In the data below, find each line containing the string "computer" and return it.

+++ EXCERPTED RECORDS

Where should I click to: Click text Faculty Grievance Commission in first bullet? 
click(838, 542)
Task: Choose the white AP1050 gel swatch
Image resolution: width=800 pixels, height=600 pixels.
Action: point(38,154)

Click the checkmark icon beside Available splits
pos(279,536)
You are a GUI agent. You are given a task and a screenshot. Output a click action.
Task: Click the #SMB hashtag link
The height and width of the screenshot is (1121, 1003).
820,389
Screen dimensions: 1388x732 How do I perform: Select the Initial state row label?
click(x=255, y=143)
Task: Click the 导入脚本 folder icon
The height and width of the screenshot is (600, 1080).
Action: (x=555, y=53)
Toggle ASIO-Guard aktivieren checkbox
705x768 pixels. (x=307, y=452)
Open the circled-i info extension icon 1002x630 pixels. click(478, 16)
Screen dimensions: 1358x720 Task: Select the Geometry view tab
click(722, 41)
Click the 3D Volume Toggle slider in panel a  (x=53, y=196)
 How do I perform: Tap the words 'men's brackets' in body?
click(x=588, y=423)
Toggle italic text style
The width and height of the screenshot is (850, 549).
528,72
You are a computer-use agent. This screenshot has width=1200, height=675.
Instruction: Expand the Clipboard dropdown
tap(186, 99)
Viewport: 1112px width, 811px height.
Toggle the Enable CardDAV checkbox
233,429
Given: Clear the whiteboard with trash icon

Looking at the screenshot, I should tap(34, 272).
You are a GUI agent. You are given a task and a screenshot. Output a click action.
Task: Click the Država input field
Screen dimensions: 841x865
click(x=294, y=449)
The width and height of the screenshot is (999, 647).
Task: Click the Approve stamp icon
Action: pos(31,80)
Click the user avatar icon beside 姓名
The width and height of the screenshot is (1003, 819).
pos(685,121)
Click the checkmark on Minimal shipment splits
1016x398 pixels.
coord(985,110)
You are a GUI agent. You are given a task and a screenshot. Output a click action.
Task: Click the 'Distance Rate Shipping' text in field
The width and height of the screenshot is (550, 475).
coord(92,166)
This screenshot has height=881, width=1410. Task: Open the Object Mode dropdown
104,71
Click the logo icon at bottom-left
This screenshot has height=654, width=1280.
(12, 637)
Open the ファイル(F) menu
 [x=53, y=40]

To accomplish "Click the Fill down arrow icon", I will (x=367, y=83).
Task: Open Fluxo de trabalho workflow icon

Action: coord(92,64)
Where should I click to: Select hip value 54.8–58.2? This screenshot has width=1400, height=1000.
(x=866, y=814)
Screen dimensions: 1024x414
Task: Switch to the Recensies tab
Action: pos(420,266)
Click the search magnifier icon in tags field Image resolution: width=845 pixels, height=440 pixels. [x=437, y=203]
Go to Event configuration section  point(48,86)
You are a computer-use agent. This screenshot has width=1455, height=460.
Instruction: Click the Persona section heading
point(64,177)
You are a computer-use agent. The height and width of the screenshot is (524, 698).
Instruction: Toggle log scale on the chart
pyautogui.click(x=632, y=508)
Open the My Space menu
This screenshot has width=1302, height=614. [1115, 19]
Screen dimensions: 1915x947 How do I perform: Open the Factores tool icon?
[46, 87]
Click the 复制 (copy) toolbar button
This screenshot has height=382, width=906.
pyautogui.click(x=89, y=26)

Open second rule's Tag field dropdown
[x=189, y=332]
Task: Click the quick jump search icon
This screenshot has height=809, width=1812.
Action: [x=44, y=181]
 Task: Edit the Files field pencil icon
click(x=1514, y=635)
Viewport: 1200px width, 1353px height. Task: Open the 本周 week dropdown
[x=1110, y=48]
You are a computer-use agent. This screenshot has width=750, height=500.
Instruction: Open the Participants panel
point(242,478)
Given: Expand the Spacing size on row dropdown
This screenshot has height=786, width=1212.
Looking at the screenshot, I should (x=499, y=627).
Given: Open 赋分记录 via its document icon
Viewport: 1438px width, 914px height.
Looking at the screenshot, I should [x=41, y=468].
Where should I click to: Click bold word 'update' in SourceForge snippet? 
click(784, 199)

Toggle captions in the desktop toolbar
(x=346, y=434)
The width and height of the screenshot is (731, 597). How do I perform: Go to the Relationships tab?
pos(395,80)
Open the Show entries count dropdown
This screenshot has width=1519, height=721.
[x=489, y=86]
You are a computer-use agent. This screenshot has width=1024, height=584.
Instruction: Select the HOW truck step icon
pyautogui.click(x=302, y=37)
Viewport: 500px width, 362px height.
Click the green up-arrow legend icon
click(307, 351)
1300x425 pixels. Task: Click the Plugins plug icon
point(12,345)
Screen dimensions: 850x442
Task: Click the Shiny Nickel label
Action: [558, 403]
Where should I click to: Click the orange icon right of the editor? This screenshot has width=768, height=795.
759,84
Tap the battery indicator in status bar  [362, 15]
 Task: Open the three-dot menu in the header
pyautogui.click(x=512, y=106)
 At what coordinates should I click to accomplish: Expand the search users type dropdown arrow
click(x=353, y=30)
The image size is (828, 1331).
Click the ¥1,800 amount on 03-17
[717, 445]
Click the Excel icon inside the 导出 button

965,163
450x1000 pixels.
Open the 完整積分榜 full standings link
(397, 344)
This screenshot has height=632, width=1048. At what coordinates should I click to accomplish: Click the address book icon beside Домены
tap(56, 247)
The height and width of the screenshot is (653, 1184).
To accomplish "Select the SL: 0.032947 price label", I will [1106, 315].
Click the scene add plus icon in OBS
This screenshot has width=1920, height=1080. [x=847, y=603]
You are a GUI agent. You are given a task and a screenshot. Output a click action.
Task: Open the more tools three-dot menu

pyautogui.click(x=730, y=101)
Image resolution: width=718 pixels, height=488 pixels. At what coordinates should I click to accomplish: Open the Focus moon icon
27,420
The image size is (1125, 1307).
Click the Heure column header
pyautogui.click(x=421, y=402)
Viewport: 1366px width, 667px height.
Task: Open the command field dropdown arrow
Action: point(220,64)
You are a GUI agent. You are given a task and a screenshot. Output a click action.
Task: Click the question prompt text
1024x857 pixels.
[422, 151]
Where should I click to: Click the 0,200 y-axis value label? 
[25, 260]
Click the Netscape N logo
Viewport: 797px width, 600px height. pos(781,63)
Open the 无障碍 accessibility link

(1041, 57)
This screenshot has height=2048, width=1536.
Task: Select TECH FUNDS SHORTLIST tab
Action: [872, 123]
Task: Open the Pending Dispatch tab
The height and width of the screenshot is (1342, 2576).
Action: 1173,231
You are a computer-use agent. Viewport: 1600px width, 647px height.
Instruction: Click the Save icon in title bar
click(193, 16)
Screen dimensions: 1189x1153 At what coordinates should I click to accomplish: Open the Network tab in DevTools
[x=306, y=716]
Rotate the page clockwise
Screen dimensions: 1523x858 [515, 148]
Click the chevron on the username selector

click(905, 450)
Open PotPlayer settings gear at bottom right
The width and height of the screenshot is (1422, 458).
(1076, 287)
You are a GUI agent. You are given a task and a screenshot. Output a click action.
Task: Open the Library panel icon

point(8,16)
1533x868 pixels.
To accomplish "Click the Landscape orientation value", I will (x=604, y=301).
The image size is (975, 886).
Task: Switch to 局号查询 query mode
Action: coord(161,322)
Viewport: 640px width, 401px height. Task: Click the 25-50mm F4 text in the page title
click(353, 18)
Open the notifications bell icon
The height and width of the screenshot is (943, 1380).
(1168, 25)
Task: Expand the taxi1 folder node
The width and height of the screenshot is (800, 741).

++++++

• [RESULT FOR THIS TASK]:
You are a computer-use agent. This screenshot has width=1200, height=675.
You are a computer-use agent. This screenshot has width=1455, height=460.
You are a computer-use agent. The height and width of the screenshot is (524, 698).
You are a computer-use agent. This screenshot has width=750, height=500.
You are a computer-use agent. This screenshot has width=1024, height=584.
You are a computer-use agent. Viewport: 1600px width, 647px height.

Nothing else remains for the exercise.